* WHAT YOU SHOULD DO
Restate word for word each line from the one containing "Task: Click the column E header" through the end of the material, and nothing more. Drop every picture.

* DATA SHOWN

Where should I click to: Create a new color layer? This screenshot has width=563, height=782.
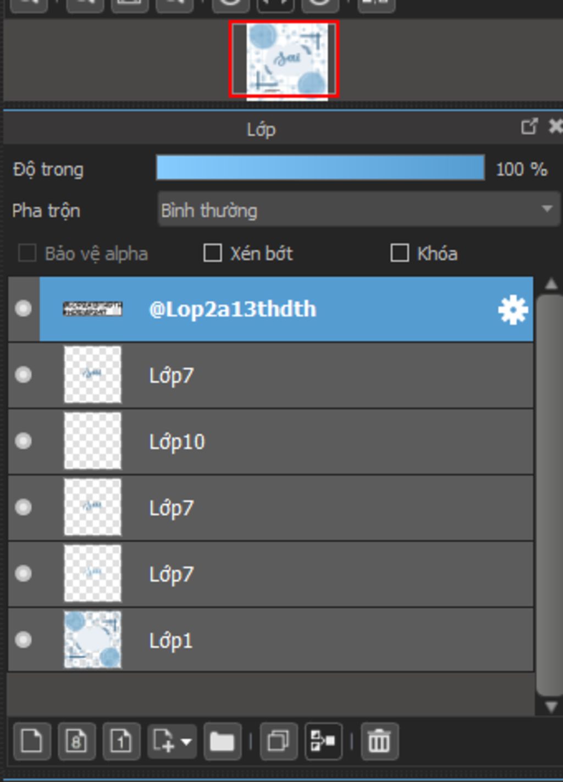[x=32, y=741]
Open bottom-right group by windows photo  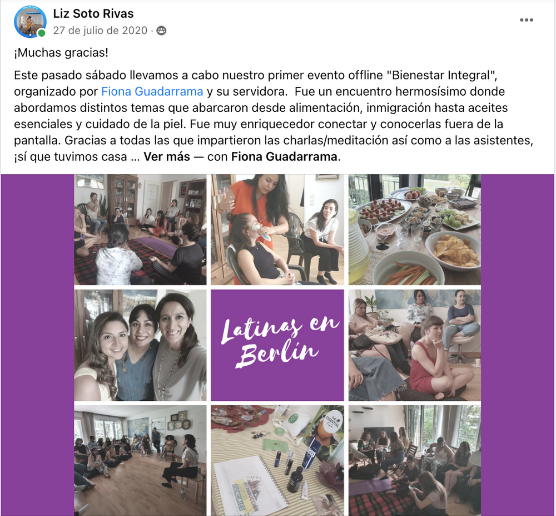click(415, 461)
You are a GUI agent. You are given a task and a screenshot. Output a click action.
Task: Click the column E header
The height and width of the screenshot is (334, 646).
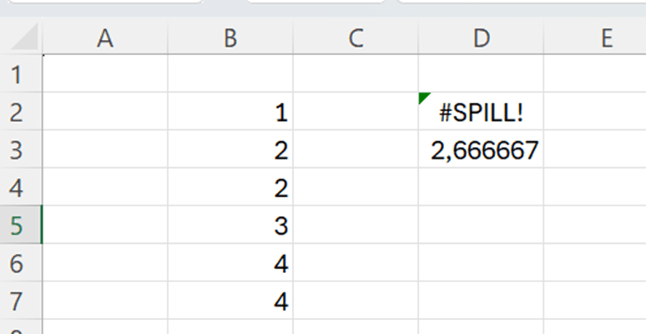coord(594,38)
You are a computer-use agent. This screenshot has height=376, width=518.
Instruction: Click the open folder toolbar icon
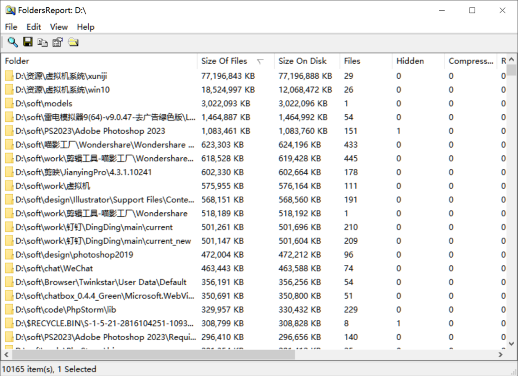[x=73, y=42]
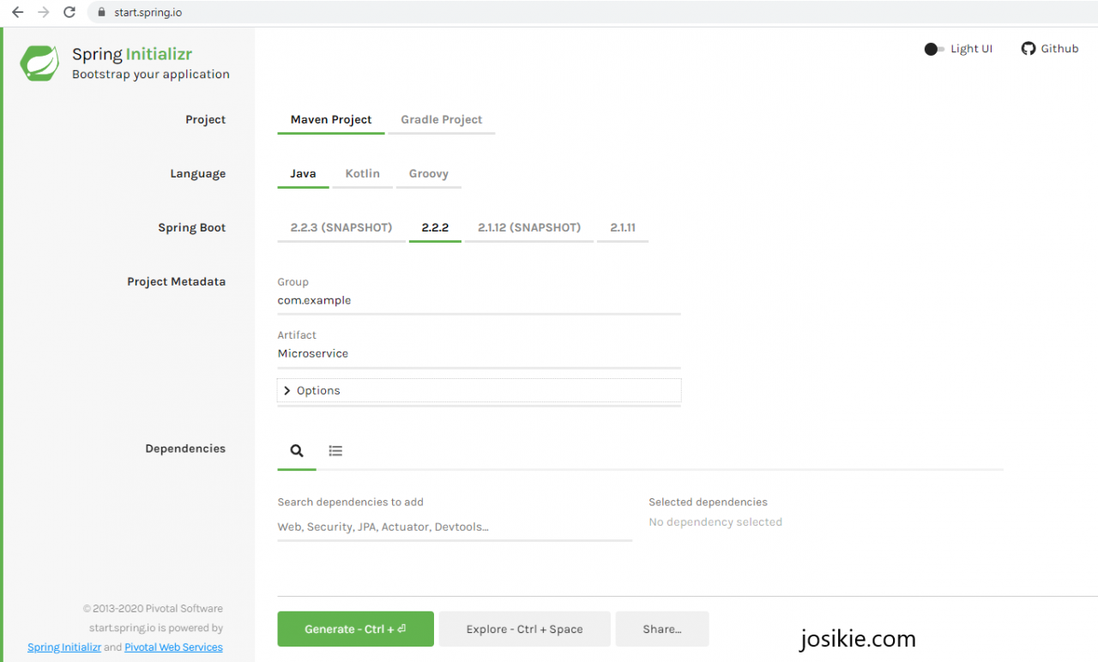Expand the Options section
Screen dimensions: 1098x662
[x=319, y=390]
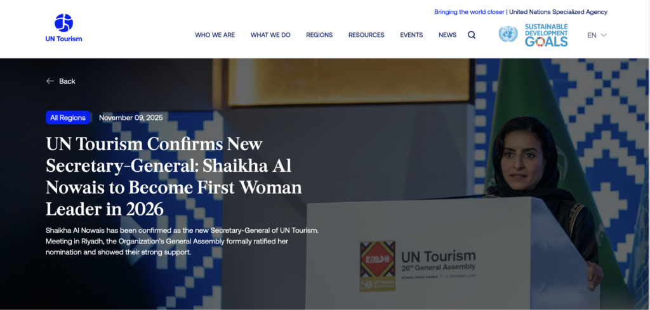
Task: Click the Shaikha Al Nowais headline
Action: (x=174, y=177)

* EXERCISE OUTPUT
Task: Click the column E header
The height and width of the screenshot is (334, 646).
coord(594,38)
You are a computer-use agent. This screenshot has height=376, width=518.
Instruction: Click the open folder toolbar icon
[x=73, y=42]
Expand the Options section
Screen dimensions: 1098x662
[x=319, y=390]
Task: Click the Shaikha Al Nowais headline
Action: (x=174, y=177)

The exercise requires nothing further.